Il ne s'agit bien évidemment pas de nier la réalité des dommages subis par les riverains des travaux de percement et de réalisation de la ligne Eole. L'exposé des motifs de la proposition en rend bien compte et si l'on en doutait, il suffirait de considérer les sommes consacrées par la SNCF à l'indemnisation de ces dommages (environ 2 % des sommes consacrées aux travaux de génie civil primaire réalisés pour Eole), pour s'en convaincre.

Toutefois, sans minimiser les préjudices subis, il convient de mettre ces derniers en regard avec l'ampleur de l'opération entreprise et sa complexité.
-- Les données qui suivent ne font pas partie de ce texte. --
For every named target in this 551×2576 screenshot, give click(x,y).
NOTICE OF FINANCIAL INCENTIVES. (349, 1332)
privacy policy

1. Eole, un chantier d'envergure et d'intérêt général

Eole constituera la cinquième ligne du réseau express régional (RER) d'Ile-de-France, et permettra de connecter des voies ferrées aboutissant aujourd'hui à la gare de l'Est et la gare Saint-Lazare. Cette infrastructure d'intérêt général devrait être, selon les prévisions de trafic, très fréquentée, puisqu'elle devrait accueillir 30 000 voyageurs chaque jour aux heures de pointe et 77 millions de voyageurs annuels.

Compte tenu de ces estimations et des contraintes pesant sur le projet, Eole peut être qualifié de grand chantier et a constitué un véritable défi technique. La partie urbaine du projet est en effet située dans une zone à forte densité de constructions qui comporte de vieux édifices aux fondations délicates. En raison de l'encombrement du sous-sol parisien et de ses caractéristiques géologiques, les infrastructures ont été réalisées à une grande profondeur (à trente mètres sous terre en moyenne). L'ampleur des travaux explique ainsi la longue durée du chantier, ainsi que le coût de l'opération, qui s'élève à 8 milliards de francs.

2. Le respect des procédures et des expertises par la SNCF

Il ne semble pas que la SNCF ait fait preuve de légèreté dans la conduite du projet. Une enquête d'utilité publique a été menée dans les cinq arrondissements parisiens concernés (8ème, 9ème, 10ème, 17ème et 18ème) durant un mois et demi et s'est achevée le 29 mars 1991. Deux enquêtes parcellaires, en vue des acquisitions foncières nécessaires, ont été réalisées quelques mois plus tard et se sont achevées le 10 novembre de la même année. Une fois la déclaration d'utilité publique signée par le Premier ministre le 15 novembre 1991, il a été procédé aux expropriations nécessaires, en trois ans. Notons que le coût de ces acquisitions représente, à lui seul, 600 millions de francs.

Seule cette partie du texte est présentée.